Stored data
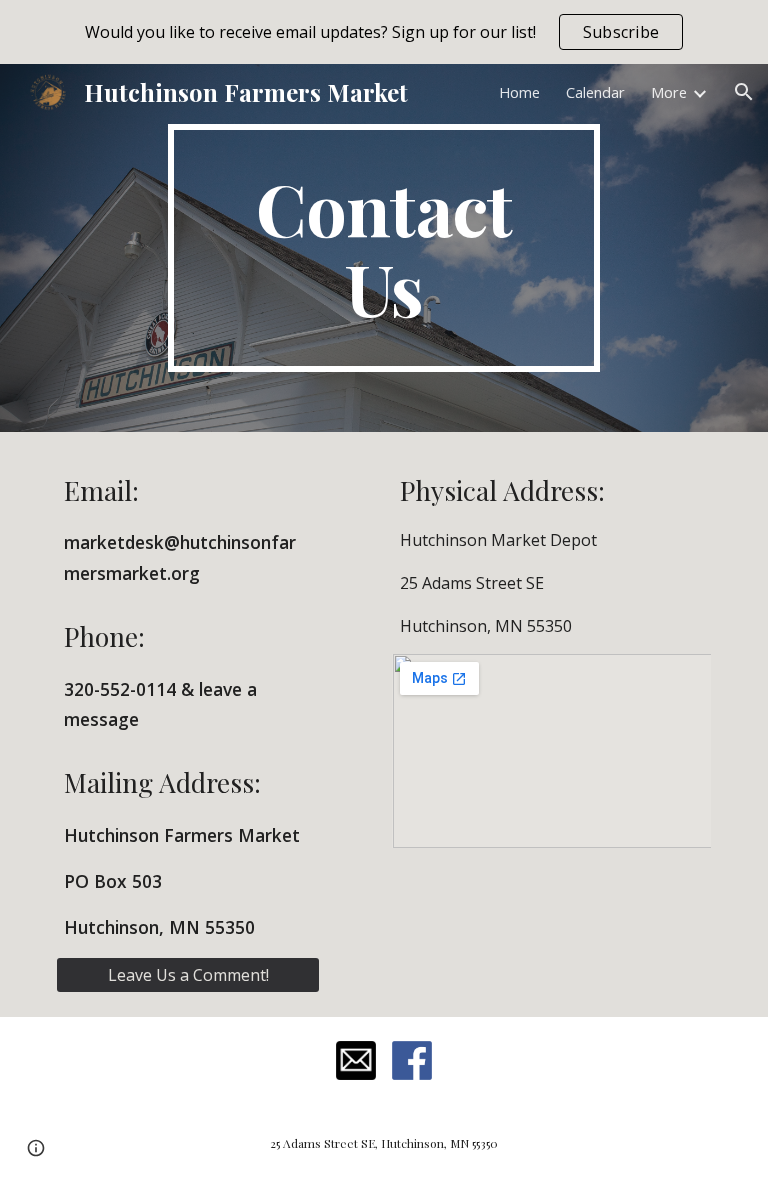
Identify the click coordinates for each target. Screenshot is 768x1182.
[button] (744, 92)
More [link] (669, 92)
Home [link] (519, 92)
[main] (383, 248)
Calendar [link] (595, 92)
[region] (384, 32)
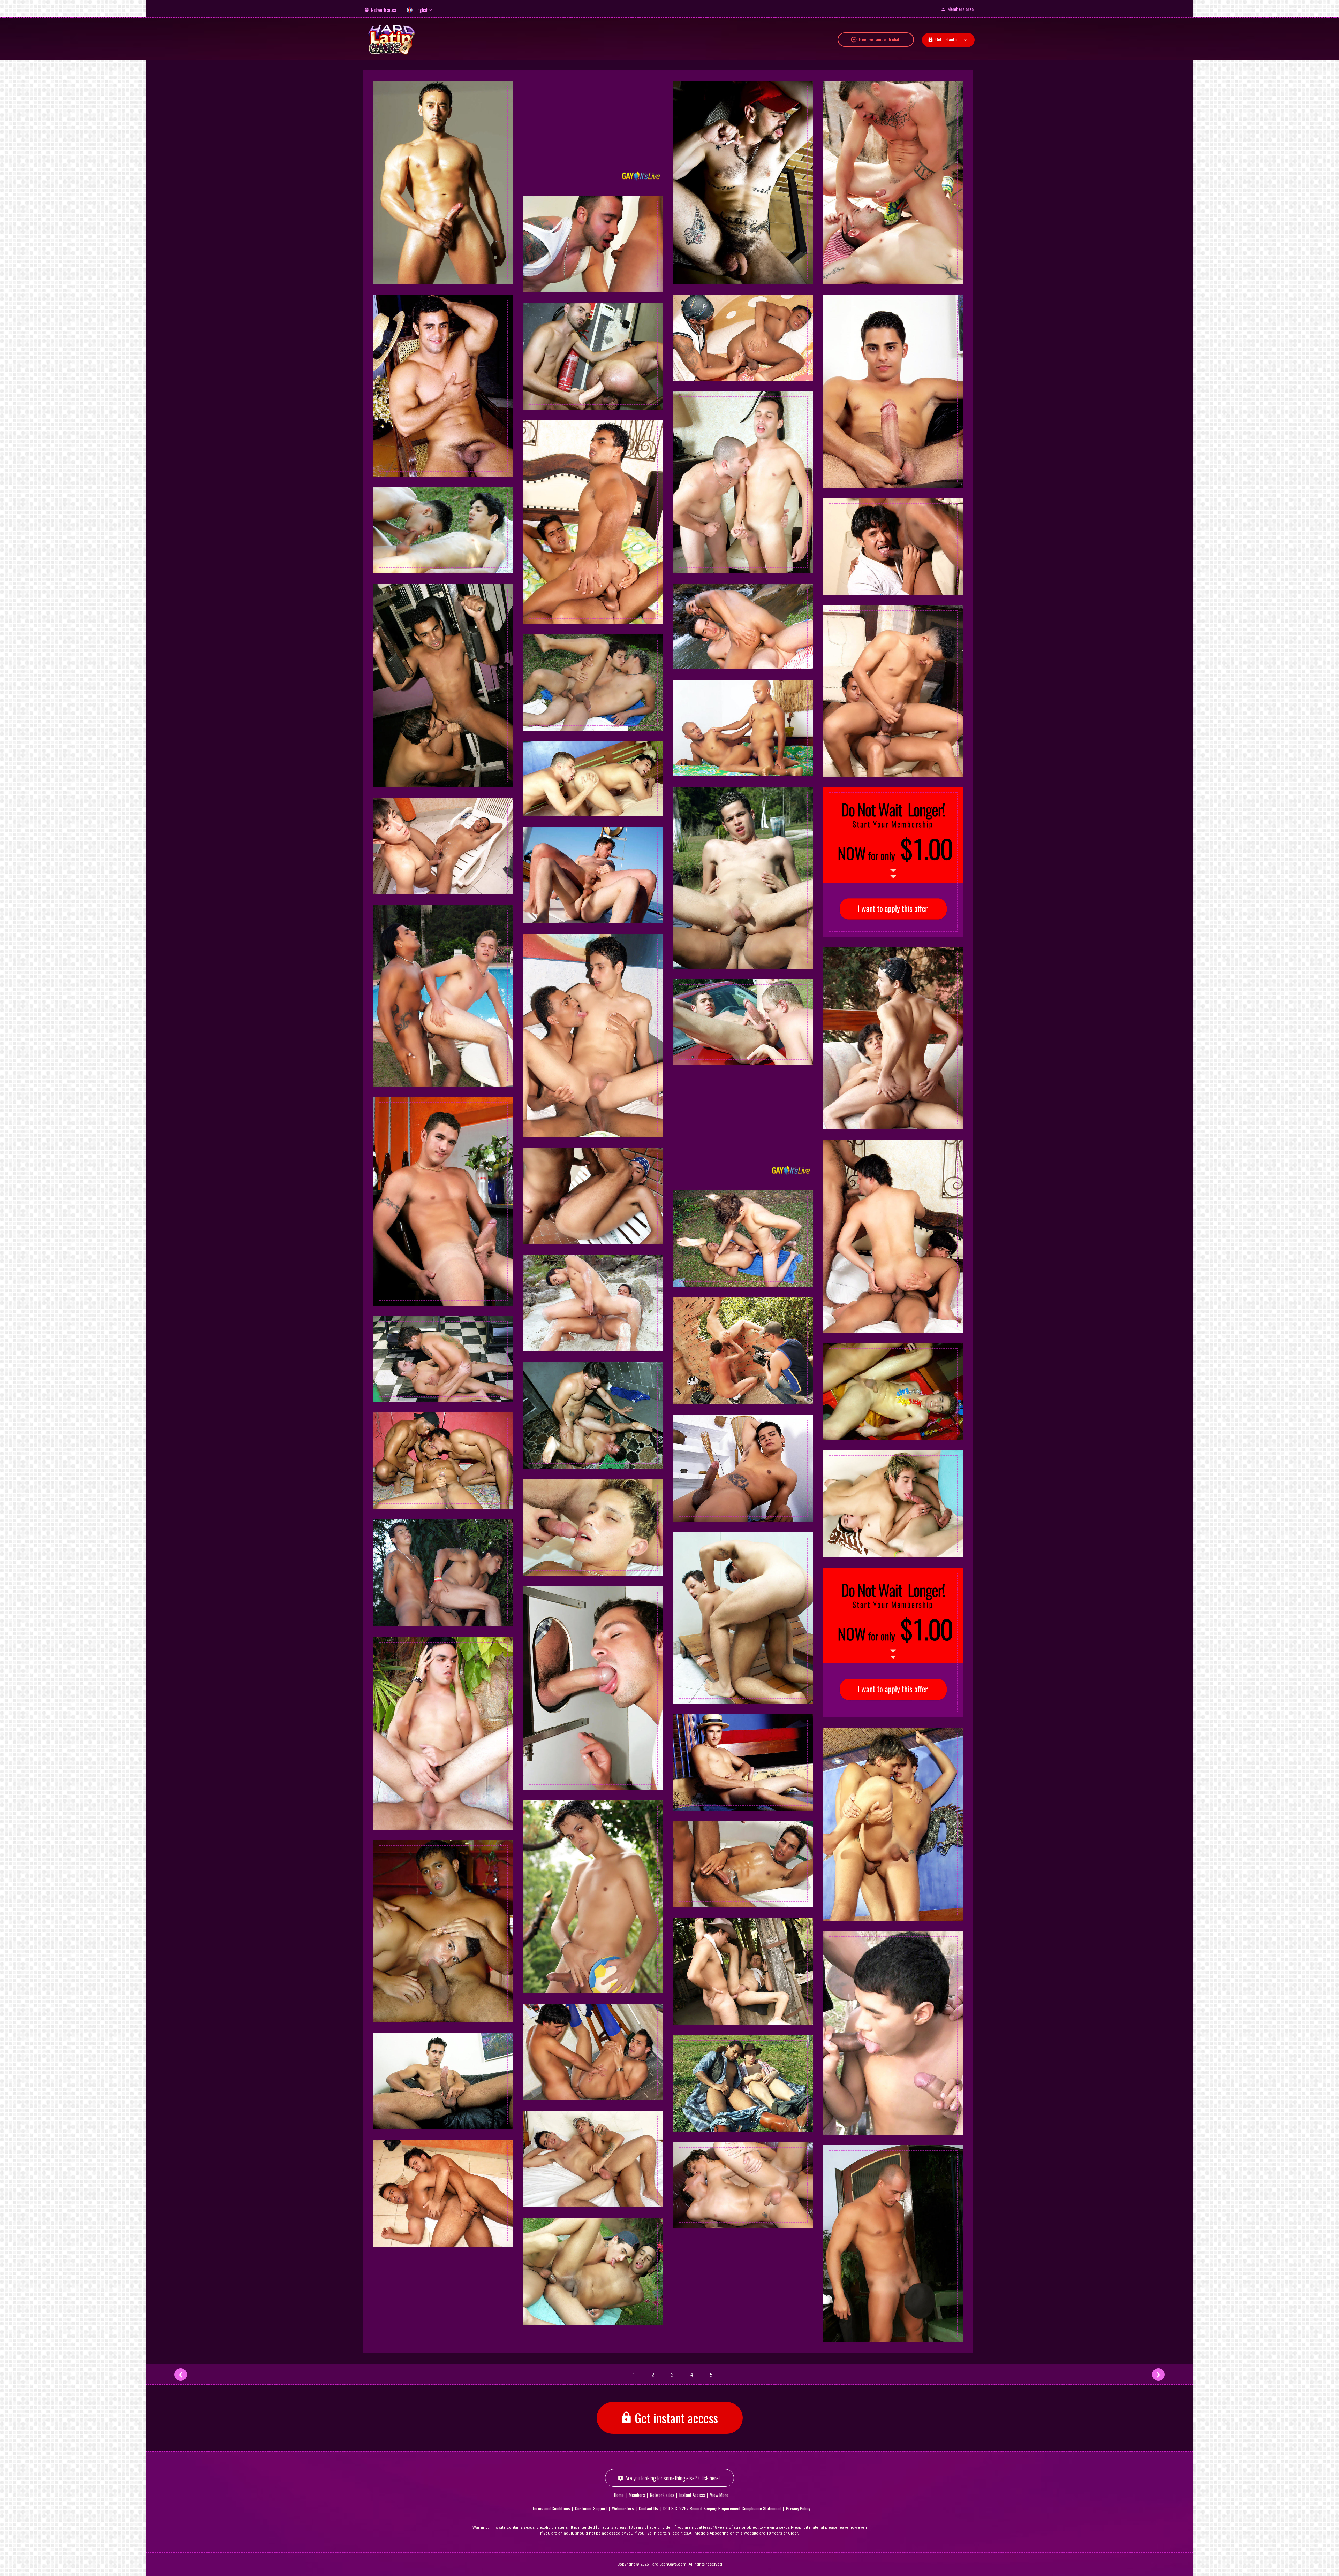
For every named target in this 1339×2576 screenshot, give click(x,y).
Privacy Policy (798, 2508)
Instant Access (692, 2494)
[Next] (1158, 2374)
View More (719, 2494)
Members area (960, 9)
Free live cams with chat (879, 39)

**EXERCISE**
Every record above, copied exactly and without a single picture, makes up the answer.

**SOLUTION TO THIS PROBLEM**
Identify the click coordinates for each target. Screenshot is 768x1182.
[button] (744, 92)
More [link] (669, 92)
Home [link] (519, 92)
[main] (383, 248)
Calendar [link] (595, 92)
[region] (384, 32)
For every named target in this 1339×2576 screenshot, give click(x,y).
Privacy Policy (798, 2508)
Instant Access (692, 2494)
[Next] (1158, 2374)
View More (719, 2494)
Members area (960, 9)
Free live cams with chat (879, 39)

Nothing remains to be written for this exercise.